** WHAT YOU NEED TO DO **
A) In the Hawaii basketball account, begin at the words that have "As a team we" and stop after "an complete way.". Write that passage out again with "division title" changed to "conference title".
B) Summarize the Hawaii basketball account in two sentences.

[Opening PROVIDED TEXT section]

Since I was living with people I barely knew I had to also learn to trust strangers and be open to new opportunities. I was really grateful to them for opening up their home to me to live there because without there contribution living my dream wouldn’t have been possible. They were incredibly generous and understanding but it was challenging living with other people and getting used to a different culture. I often wonder about what they are up to now and if our paths will ever cross again.
I also had to get used to my new coach. Although he was really nice when he was recruiting me his demeanour changed during the season. He was a coach that was very vocal and demanded excellence every possession. He was so loud when he coached that I found myself just only listening to him and so afraid to make a mistake when I got on the court. My former coaches were intense too but in a very different way than this coach. The volume of his voice and how he expressed himself was really scary so when I played I would be looking at him which didn't work well. It is hard to react when you are waiting for instructions.
It got to a point when the sound of his voice was something I learned to drown out. I had to learn to play my game and not get scared when he screamed every thought that came into his mind. I had to learn to play through mistakes and not expect to have the perfect game every time. If I made a mistake I had to let it got and learn from it quickly. He was the first coach that ever explained to me that I couldn’t just focus on scoring offensively. If I was a liability on defence I wasn’t going to get any playing time. This forced me to develop my defensive presence which I would rely on when I played at the next level.
While I attended school I found it so interesting that I got to take Marine Biology as well as Cinematography. Those were courses I wouldn’t have had a chance to take in Southern Alberta. I also thought it was cool to learn American History. Even though initially we thought the academics would transfer to my college education it turned out they weren’t able to. I had hoped to get recruited to an college but I probably didn’t stand out enough. Plus, I also found out that the colleges and universities in Hawaii mostly went to the Main Land to recruit their players. Very few players were recruited from my school to play at colleges in Hawaii. Even two of our best players were overlooked from getting recruited to play in state. They ended up playing on the Main Land when they graduated.
As a team we managed to win our division title but we didn’t do that well when we got to the State Tournament. When the experience was over I ended up coming back to my small town school and challenging my exams from the semester. I passed them all and enrolled in college where I walked on to the team there. I know for sure this basketball experience and being away from home definitely helped to take my game as well as my life to the next level. I know it was an experience in which I learned so much from. I will never forget the impact it had on me for as long as I live. Playing in paradise was the opportunity of a lifetime and I am so grateful that I was able to experience all that it had to offer in such an complete way.

[Closing PROVIDED TEXT section]
[Opening SOURCE MATERIAL section]

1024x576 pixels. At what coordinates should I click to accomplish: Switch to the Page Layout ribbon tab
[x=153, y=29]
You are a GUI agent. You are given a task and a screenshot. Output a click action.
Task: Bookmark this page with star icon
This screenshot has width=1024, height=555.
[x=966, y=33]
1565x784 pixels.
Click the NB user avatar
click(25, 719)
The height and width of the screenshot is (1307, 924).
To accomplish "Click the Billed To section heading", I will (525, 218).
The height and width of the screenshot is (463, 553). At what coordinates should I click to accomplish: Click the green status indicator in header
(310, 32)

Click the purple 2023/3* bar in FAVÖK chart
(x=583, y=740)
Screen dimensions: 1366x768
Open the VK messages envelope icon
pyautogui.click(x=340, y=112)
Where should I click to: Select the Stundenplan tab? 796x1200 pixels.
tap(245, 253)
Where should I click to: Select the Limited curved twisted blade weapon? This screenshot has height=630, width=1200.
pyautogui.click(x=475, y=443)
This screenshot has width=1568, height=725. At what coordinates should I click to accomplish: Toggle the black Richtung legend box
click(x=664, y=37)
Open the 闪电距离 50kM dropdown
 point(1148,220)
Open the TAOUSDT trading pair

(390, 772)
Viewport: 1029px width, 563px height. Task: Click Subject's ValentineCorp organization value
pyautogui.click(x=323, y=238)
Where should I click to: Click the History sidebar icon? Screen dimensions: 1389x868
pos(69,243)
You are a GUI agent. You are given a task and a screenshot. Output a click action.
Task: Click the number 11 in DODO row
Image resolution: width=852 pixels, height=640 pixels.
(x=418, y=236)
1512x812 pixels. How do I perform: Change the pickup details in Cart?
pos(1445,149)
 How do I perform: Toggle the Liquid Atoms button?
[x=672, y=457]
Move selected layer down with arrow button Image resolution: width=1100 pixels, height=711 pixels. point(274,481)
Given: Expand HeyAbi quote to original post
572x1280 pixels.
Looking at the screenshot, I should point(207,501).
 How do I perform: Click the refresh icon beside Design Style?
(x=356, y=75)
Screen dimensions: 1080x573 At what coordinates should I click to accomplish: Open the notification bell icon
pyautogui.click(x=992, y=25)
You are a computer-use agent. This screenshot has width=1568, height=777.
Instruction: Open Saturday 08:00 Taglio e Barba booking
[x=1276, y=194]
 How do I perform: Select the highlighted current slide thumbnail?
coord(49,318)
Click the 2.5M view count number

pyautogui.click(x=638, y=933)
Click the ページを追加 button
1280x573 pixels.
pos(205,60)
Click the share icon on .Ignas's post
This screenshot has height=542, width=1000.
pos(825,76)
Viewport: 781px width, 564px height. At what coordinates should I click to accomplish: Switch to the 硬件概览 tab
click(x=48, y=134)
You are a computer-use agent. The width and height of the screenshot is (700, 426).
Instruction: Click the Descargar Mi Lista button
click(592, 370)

[Closing SOURCE MATERIAL section]

** SOLUTIONS PER TASK **
A)
As a team we managed to win our conference title but we didn’t do that well when we got to the State Tournament. When the experience was over I ended up coming back to my small town school and challenging my exams from the semester. I passed them all and enrolled in college where I walked on to the team there. I know for sure this basketball experience and being away from home definitely helped to take my game as well as my life to the next level. I know it was an experience in which I learned so much from. I will never forget the impact it had on me for as long as I live. Playing in paradise was the opportunity of a lifetime and I am so grateful that I was able to experience all that it had to offer in such an complete way.

B) Living with people the narrator barely knew required learning to trust strangers and adjust to a different culture, while a loud, demanding coach forced the narrator to play through mistakes and develop a defensive presence. The narrator took courses such as Marine Biology and Cinematography, helped the team win its division title, then returned home to pass the semester exams and walk on to a college team, crediting the experience with taking both game and life to the next level.